##### Information shown #####

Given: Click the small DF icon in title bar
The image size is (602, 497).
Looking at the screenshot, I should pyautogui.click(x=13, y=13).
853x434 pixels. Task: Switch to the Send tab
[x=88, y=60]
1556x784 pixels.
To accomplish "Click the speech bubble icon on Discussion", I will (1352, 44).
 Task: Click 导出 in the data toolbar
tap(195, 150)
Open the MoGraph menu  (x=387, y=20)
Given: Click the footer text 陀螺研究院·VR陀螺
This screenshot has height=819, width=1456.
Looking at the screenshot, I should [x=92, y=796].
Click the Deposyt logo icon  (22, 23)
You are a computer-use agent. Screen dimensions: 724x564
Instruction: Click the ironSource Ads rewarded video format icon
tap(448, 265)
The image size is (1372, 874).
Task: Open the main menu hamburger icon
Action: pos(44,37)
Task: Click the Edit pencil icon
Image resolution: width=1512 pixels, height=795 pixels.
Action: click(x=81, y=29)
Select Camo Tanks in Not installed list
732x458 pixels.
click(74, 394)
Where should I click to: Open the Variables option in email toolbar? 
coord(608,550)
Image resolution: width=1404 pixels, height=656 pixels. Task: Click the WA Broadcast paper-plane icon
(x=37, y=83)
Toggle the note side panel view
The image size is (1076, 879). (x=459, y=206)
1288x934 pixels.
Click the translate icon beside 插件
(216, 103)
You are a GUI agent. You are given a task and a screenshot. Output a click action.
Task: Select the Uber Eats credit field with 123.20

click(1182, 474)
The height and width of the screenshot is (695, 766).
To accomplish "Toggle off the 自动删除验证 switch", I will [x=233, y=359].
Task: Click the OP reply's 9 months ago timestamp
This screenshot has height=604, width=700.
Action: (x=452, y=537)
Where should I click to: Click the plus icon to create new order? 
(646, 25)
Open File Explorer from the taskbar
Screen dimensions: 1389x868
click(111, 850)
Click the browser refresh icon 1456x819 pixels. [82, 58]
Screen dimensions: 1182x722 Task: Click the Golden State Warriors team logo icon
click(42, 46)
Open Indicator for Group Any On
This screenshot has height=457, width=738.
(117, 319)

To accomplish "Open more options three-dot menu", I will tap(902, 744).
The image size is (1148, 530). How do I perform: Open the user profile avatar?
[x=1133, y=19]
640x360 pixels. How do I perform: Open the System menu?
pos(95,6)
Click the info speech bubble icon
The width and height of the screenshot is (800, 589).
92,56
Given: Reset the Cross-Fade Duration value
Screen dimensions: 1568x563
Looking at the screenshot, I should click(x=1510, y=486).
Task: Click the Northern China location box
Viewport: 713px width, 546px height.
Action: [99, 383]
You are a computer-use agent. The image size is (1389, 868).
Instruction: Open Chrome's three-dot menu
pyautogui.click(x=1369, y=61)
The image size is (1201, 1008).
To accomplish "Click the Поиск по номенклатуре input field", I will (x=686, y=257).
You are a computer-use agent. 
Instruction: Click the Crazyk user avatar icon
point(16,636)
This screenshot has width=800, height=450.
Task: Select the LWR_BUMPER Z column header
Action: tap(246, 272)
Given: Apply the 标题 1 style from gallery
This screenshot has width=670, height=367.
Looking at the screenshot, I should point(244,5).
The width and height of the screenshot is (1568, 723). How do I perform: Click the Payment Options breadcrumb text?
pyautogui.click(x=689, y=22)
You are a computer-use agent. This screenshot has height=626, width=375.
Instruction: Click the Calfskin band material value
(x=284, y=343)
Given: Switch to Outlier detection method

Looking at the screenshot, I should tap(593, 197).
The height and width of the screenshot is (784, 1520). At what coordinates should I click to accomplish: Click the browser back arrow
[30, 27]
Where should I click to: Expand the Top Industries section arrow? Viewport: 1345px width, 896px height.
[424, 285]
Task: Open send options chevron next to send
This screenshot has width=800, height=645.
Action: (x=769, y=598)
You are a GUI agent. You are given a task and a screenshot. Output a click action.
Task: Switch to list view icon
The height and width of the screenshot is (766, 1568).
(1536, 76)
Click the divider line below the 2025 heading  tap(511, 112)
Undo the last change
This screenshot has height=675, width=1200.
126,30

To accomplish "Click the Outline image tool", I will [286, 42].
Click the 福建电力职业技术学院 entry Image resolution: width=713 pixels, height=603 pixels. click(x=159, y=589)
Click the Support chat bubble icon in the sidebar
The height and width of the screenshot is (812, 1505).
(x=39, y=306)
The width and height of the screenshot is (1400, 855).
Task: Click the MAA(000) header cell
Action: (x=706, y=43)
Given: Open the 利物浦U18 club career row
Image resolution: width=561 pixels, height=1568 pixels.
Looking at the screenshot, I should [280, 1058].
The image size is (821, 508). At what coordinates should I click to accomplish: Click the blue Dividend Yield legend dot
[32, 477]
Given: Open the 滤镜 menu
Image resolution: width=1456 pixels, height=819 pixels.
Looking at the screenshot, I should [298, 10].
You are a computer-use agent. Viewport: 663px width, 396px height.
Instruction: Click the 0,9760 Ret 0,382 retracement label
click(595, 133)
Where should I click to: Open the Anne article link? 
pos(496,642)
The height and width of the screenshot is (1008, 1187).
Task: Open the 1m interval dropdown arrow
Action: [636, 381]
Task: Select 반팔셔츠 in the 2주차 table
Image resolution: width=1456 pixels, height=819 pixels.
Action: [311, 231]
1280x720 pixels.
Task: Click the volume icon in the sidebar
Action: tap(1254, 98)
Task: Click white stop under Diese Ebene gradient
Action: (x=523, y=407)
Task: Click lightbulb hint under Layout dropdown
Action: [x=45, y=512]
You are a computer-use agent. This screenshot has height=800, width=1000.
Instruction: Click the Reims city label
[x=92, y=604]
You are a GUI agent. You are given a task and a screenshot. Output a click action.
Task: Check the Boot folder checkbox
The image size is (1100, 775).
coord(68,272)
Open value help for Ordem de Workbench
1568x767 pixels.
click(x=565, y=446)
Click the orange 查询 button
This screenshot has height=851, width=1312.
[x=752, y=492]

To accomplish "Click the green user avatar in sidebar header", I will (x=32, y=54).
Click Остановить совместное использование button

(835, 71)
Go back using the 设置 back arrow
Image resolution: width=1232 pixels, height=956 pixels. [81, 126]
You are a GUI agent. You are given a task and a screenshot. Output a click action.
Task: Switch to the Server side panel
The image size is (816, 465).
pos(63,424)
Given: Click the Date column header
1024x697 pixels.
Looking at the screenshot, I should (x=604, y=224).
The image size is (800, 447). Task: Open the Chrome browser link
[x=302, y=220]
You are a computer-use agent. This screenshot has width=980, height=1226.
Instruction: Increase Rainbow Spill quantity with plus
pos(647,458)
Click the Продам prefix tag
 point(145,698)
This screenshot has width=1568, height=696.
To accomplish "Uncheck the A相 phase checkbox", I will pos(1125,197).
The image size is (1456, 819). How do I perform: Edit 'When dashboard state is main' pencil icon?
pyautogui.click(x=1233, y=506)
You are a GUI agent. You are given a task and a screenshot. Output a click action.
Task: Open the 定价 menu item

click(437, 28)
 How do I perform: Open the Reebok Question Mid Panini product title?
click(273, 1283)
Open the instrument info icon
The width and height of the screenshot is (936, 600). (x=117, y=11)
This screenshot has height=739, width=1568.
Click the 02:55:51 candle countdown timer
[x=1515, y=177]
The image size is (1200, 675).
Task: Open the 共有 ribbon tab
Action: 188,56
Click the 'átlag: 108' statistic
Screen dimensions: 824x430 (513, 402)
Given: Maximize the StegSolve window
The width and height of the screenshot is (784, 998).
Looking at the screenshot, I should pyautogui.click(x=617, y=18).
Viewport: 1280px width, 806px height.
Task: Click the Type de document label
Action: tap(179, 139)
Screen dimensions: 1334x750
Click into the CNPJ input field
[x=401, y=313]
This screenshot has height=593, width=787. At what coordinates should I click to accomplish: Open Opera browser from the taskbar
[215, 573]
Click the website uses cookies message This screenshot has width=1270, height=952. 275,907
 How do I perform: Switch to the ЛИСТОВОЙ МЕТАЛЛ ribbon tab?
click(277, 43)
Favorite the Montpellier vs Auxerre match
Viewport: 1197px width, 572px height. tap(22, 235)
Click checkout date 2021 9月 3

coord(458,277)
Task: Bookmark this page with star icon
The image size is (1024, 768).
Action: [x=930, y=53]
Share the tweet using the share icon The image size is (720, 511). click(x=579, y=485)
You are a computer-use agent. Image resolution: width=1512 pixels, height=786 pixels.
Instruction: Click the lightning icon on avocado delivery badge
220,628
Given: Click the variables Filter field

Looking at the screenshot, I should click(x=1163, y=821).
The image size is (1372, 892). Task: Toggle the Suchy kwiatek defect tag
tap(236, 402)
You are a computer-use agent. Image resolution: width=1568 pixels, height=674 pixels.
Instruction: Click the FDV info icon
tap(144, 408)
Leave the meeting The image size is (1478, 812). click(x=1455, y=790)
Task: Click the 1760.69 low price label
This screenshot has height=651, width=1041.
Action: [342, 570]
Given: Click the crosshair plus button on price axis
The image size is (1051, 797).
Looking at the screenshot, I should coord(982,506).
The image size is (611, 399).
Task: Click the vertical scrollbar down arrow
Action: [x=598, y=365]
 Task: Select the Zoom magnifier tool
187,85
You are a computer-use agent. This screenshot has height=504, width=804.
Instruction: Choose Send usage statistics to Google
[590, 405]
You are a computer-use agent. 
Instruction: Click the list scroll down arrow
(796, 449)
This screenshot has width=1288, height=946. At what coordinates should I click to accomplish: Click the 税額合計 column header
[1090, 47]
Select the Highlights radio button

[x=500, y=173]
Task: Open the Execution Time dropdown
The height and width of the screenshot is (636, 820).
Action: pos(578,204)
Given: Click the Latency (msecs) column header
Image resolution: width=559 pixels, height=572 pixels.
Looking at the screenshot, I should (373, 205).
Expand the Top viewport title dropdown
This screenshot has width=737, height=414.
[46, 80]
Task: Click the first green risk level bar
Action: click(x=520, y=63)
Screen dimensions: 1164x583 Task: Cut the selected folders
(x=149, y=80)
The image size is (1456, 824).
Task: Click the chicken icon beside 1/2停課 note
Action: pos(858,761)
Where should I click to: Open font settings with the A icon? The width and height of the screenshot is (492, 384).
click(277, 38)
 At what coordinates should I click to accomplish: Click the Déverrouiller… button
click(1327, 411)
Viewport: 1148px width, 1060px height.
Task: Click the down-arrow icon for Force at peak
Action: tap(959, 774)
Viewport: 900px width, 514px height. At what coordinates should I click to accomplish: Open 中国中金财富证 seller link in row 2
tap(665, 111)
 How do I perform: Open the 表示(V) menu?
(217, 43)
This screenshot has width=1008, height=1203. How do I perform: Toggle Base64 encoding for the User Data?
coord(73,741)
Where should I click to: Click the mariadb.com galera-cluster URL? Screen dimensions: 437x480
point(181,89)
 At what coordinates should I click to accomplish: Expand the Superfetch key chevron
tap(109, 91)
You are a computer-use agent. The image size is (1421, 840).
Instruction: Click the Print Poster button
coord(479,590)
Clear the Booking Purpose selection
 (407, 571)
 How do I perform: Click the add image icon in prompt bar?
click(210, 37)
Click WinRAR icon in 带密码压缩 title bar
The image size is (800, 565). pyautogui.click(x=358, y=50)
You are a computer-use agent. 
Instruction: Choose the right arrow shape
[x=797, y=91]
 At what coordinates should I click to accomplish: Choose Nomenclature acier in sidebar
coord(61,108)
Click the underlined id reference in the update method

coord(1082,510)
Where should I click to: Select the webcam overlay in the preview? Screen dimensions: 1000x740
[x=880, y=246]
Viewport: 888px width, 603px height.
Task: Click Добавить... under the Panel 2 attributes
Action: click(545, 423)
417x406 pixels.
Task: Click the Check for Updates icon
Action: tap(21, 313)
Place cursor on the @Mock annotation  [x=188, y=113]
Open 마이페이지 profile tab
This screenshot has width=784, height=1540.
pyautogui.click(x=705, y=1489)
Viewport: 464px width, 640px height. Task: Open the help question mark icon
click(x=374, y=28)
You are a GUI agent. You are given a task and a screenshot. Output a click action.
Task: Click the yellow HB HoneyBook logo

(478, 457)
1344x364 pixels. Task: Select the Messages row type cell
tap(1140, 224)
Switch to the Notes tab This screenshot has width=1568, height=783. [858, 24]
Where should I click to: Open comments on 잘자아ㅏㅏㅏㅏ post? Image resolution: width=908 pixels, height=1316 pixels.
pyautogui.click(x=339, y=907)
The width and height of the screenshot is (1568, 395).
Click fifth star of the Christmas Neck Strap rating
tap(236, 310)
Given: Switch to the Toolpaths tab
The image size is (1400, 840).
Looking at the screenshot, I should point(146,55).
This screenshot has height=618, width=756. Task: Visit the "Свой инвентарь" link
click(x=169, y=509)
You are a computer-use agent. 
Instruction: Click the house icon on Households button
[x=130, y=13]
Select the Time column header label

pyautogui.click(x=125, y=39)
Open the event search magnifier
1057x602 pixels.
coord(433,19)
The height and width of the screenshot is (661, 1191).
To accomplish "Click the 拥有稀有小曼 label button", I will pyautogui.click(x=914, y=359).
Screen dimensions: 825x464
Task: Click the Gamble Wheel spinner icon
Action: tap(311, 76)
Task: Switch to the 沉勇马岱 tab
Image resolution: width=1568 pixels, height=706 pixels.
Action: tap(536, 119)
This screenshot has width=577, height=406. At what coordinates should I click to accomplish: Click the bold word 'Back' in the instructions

#####

**Directive**
Please rewrite the rows from the one containing "Open Indicator for Group Any On" through the one containing "Action: [99, 383]", replacing "Northern China" with "Southern China" and leaving everything else unchanged.

**Answer to the exercise**
Open Indicator for Group Any On
This screenshot has height=457, width=738.
(117, 319)

To accomplish "Open more options three-dot menu", I will tap(902, 744).
The image size is (1148, 530). How do I perform: Open the user profile avatar?
[x=1133, y=19]
640x360 pixels. How do I perform: Open the System menu?
pos(95,6)
Click the info speech bubble icon
The width and height of the screenshot is (800, 589).
92,56
Given: Reset the Cross-Fade Duration value
Screen dimensions: 1568x563
Looking at the screenshot, I should click(x=1510, y=486).
Task: Click the Southern China location box
Viewport: 713px width, 546px height.
Action: [99, 383]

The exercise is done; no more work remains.